Since cyberattacks constitute a kind of contemporary weapon, the international community has not yet come up with norms that dictate appropriate responses. Moving forward, our group will develop a sequence of scenarios where cyber warfare is used (e.g. when a private sector business is hacked, when governmental emails are hacked, etc.). Using these scenarios, we will evaluate the optimal course(s) of action for the attacked government. The evaluation will be partially based on the equivalent scenario with more conventional weapons. For example, if a cyberattack caused x amount of monetary damage to a private company, that could be an action equivalent to dropping a bomb on a factory for that company. Therefore, it is necessary to calculate the resulting physical damage, soft power damage, and setback time in order to determine a proportional response. After running the cases and evaluating the damage, our group will create a prescription of retaliatory actions and thus develop a normative framework regarding cyber warfare.

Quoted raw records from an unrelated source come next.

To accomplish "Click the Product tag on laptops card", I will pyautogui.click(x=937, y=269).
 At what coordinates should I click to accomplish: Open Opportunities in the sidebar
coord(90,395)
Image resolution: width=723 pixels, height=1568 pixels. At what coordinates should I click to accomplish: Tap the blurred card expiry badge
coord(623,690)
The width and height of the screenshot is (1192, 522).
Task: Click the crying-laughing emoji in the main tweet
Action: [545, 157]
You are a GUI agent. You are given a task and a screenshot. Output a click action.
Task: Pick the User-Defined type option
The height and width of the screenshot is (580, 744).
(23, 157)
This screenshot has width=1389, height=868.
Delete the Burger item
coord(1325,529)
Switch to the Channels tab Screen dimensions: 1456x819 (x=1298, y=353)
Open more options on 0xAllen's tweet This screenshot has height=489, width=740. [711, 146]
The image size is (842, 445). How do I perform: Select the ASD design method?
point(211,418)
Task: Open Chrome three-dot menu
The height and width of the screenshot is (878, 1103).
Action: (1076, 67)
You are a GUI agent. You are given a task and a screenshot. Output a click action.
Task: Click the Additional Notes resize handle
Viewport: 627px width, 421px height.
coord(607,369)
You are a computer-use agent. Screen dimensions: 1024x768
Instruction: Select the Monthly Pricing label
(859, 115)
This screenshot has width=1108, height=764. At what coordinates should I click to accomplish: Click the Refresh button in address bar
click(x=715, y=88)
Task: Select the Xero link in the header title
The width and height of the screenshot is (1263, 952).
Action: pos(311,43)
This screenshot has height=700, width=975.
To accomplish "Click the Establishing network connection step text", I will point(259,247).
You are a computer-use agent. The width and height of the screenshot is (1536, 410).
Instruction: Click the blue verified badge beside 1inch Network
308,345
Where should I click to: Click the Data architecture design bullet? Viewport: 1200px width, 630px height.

We are investigating cyber security, and where cyber intrusions fall in types of warfare; this would help us evaluate the magnitude of this type of warfare and (ideally) lay out proportionate response plans. Cyberattacks impact both the public and the private sector; their adverse effects may be merely suspicious or may destroy entire companies and/or governments. As the potential damage from cyberattacks continues to increase with the advancement of computer technology, there is a clear need for precedent both in managing the aftermath of a cyberattack as well as regulating a state’s ability to engage in cyberwarfare. The recent DDOS (Distributed Denial-of-Service) attack of Oct. 21, 2016 was the largest of its kind in history and it was caused by malware that spread to Internet of Things devices and associated automation technologies. These observed vulnerabilities direct our group to examine 1) the history of major Internet breaches; 2) if these breaches happened in the private or public sectors; 3) the responses or lack thereof to these breaches; and 4) a potential strategy for dealing with such breaches moving forward in an increasingly digital era.